Published 6:00 pm Friday, April 17, 2020

Washington farms and food processors must enforce social distancing, frequent hand washing and possibly rearrange tasks to keep workers from catching and spreading the coronavirus, according to the Department of Labor and Industries.

L&I released late Thursday the requirements, indicating what the department expects agricultural employers do to meet their general duty to keep workplaces safe.

“We didn’t write any new rules,” L&I spokesman Frank Ameduri said. “We wanted to clarify that these are the things you have to do.”

Washington’s stay-home order exempts agriculture, but even essential businesses are prohibited from operating unless they take social-distancing and sanitation measures, according to the order.

Ameduri said L&I plans to soon have separate guidance for preventing and containing the coronavirus in farmworker housing.

The L&I fact sheet released Thursday includes suggestions on how farms and food processors can implement social distancing and other requirements.

“The nice thing is L&I is recognizing there are multiple ways to get to the same problem,” Washington Tree Fruit Association President Jon DeVaney said. “I think the approach they’re taking is enforceable and provides some flexibility for producers.”

The measures will cost growers money, he said. “To add additional costs is a challenge, but they’ll do it.” 

The United Farm Workers and another farmworker union, Familias Unidas por la Justicia, filed a petition Thursday in Skagit County Superior Court, seeking to force L&I to write separate coronavirus safety rules.

UFW National Vice President Erik Nicholson said L&I’s guidance was a “step forward,” but that the department should adopt separate rules for the workplace and for housing to give growers and workers firmer standards to ensure a healthy workforce.

“We’ve got to pull together because we’re in the middle of a pandemic,” he said.

DeVaney said growers won’t know whether they will be able to house the same number of workers until L&I issues guidance.

“It matters a lot how quickly we get clarification on some of these issues,” he said.
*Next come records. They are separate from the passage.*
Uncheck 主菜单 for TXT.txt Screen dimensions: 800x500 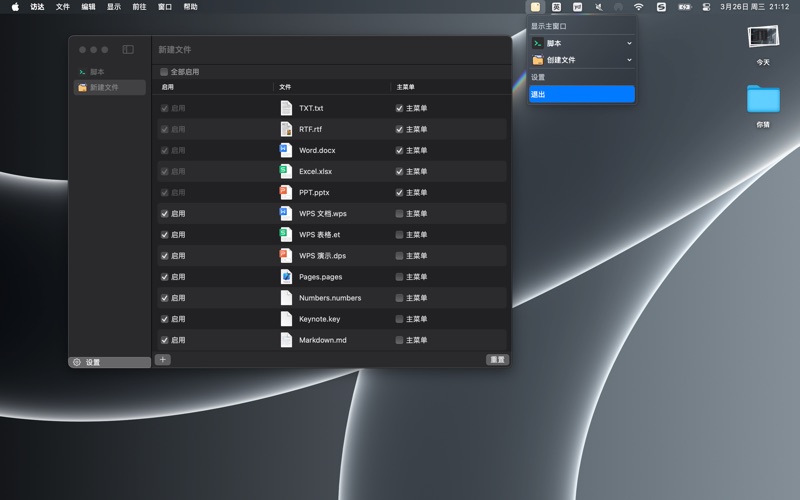click(399, 108)
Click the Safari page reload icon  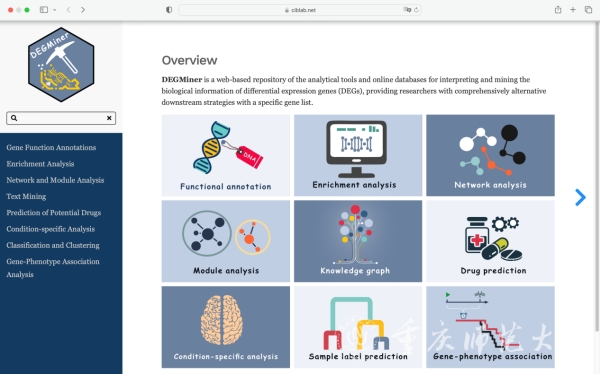(x=416, y=10)
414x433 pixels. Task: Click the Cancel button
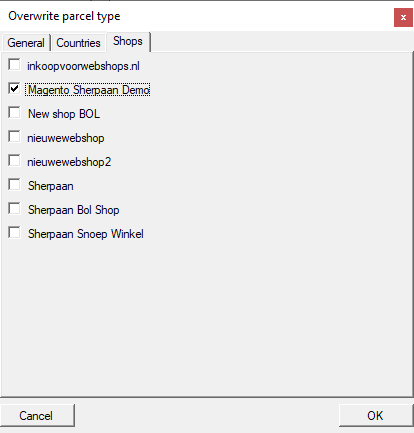coord(36,415)
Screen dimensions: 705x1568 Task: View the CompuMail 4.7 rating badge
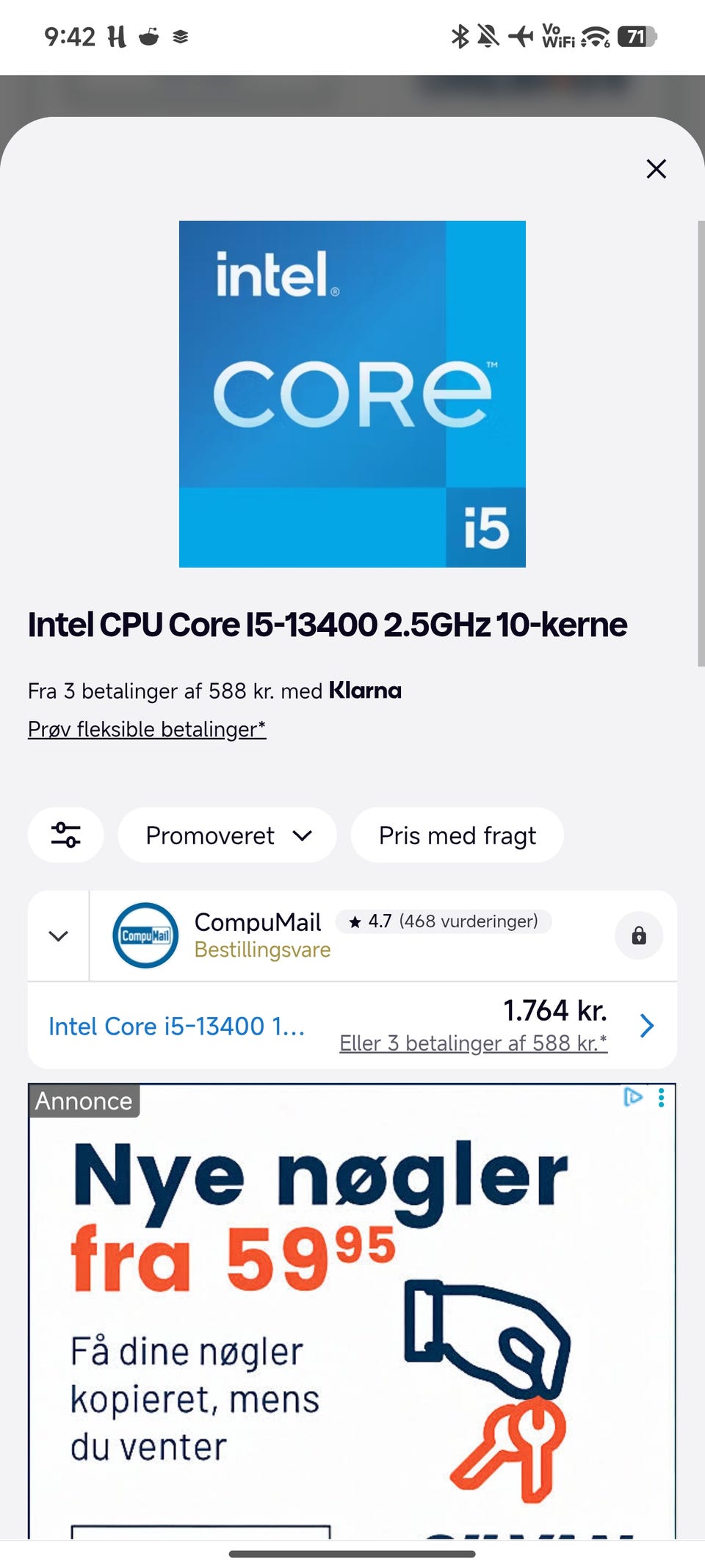(x=444, y=921)
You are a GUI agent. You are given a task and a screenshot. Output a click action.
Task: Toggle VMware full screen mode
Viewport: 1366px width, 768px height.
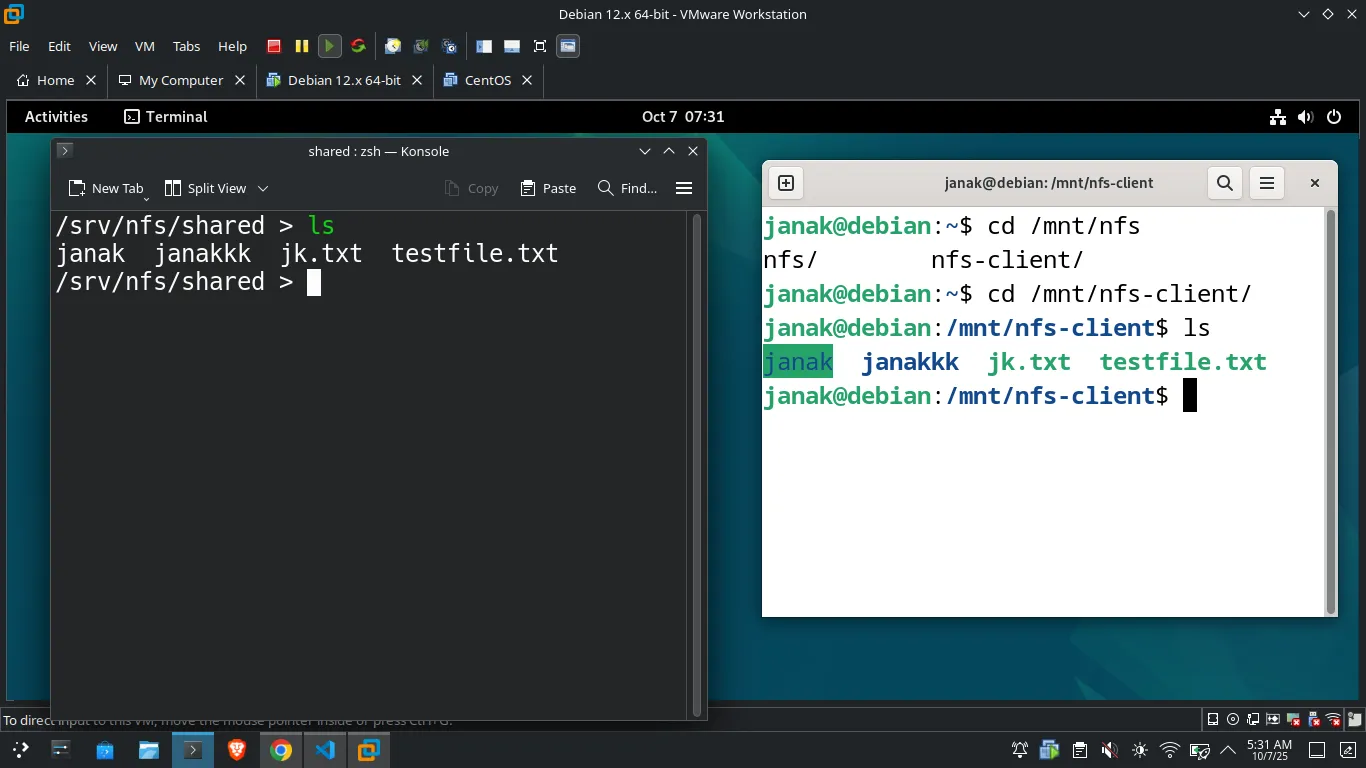coord(540,46)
L&I categorized the requirements for farms and food processors in five categories:

• Implement a social-distancing plan. If workers can’t be kept 6 feet apart, they should be separated by barriers, wear commercially produced face masks or be protected by negative pressure ventilation. Employers may have to stagger shifts, slow production and have “physical-distance monitors.”

• Ensure adequate and frequent hand washing. The department will require portable hand-washing stations in fields and suggested more flexible breaks so everyone has time to wash their hands.
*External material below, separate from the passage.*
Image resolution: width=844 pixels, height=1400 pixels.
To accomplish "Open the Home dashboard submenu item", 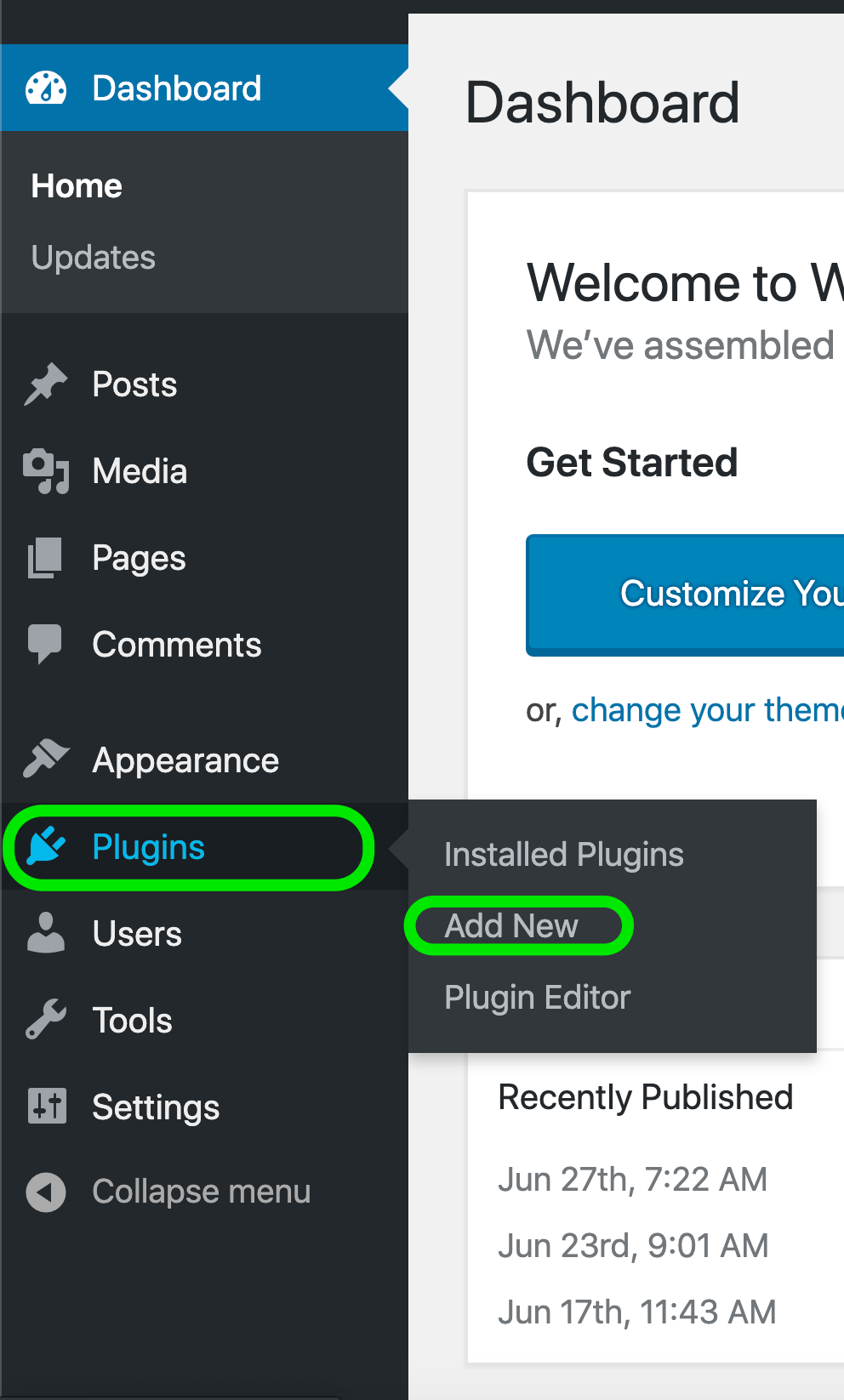I will 77,186.
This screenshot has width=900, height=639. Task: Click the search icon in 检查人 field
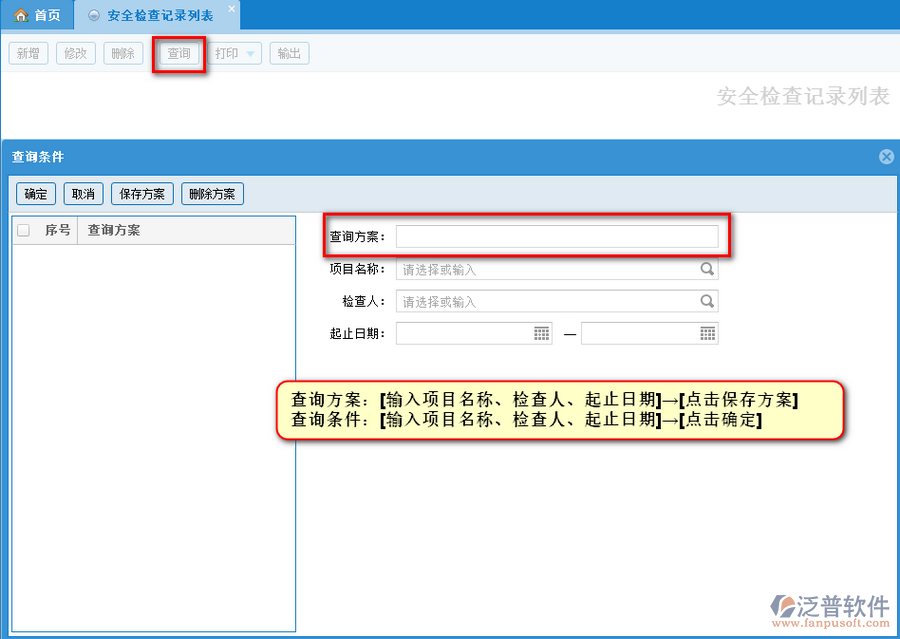706,301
• Regularly clean and sanitize commonly touched surfaces. Surfaces should be cleaned with bleach or other disinfectants approved by the Environmental Protection Agency. The interior of a company vehicle must be sanitized before another person uses it.

• Sick employees must stay home or be isolated. Farms and food processors will have to immediately shutdown and clean places where an infected employee worked. The department suggests telling workers the “old workplace culture of powering through illness is not appropriate.”

• Workers must be taught how to prevent spreading the coronavirus. The education must include learning the symptoms and the importance of washing hands, covering coughs and sneezes, and not touching eyes, noses, or mouths with unwashed hands or gloves.